The Court directed the Commissioner of Police, Ahmedabad to constitute the SIT headed by an officer not below the rank of Deputy Commissioner of Police and complete the investigation within three months. The matter has been listed for July 21, 2026.A bench of Justice Ahsanuddin Amanullah and Justice R Mahadevan set aside the order of the National Consumer Disputes Redressal Commission, which had partly allowed the company's claim.
“There is no concept of partial or equitable relief in cases tainted by fraud. Courts and adjudicatory fora cannot grant compensation merely because some loss is shown to have occurred, when the claim itself is vitiated by fraudulent conduct. An insurance contract cannot be used as an instrument of unjust enrichment”, the Court held.
The NCDRC had directed United India Insurance Co Ltd to pay Rs. 3.33 Crores with interest at 6% per annum from July 8, 2012, along with Rs. 50,000 as litigation costs.The case arose from a fire on March 25, 2011 at the company's godown. Sayona Colors Pvt Ltd claimed that the fire was caused by a short circuit and sought Rs. 28.20 Crores towards losses.
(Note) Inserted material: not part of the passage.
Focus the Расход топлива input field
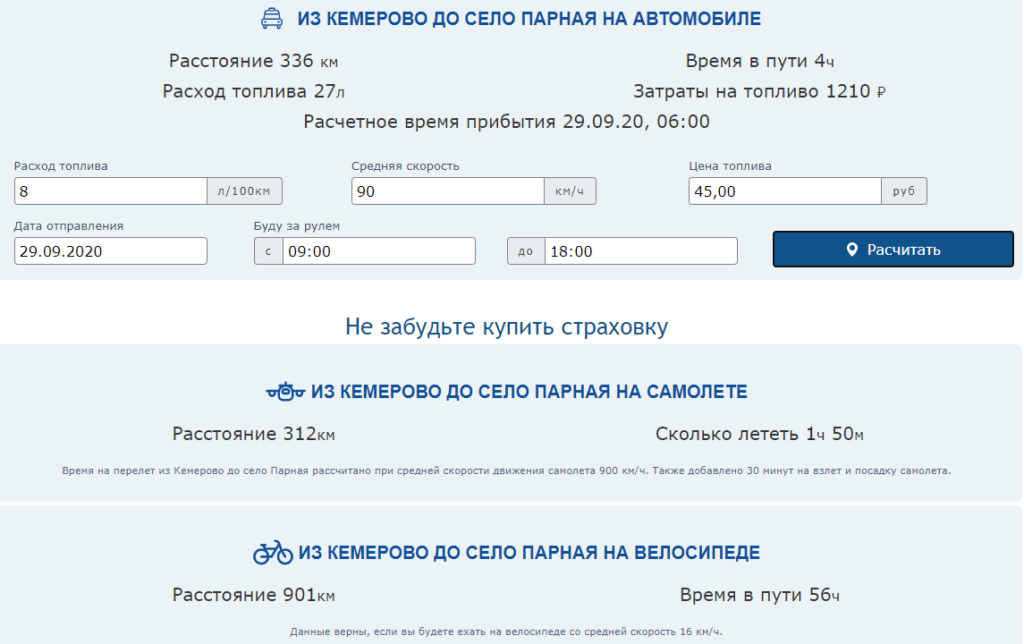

The insurer disputed the claim and contended that it was based on a deliberate act of sabotage. It pointed out that the company had initially taken a policy for Rs. 15 crore, enhanced it to Rs. 19 crore on March 7, 2011, and also obtained another policy of Rs. 17 crore for the period from November 28, 2010 to November 27, 2011, shortly before the fire. It relied on the surveyor's findings and a report from Truth Labs to contend that the fire was not accidental.
The insurer also questioned the stock claimed to have been stored in the godown at the time of the incident. It claimed that the suppliers shown in the invoices were either non-existent or not engaged in the relevant trade. It further argued that the Gujarat Forensic Science Laboratory report which indicated the presence of ethyl alcohol, an inflammable substance, was unreliable because the samples examined had already been burnt.
The claimant company maintained that the fire occurred accidentally during the insurance period due to a short circuit. It pointed out that the incident was reported to the insurer and the police on the same day and relied on the GFSL report. On the insurer's claim against the goods stocked in the godown, the claimant stated that it had relied on affidavits of suppliers but had not independently verified their credentials.
The Court held that the claim was fraudulent. It opined that the enhancement of insurance coverage and procurement of an additional policy close to the incident raised doubts about the claim.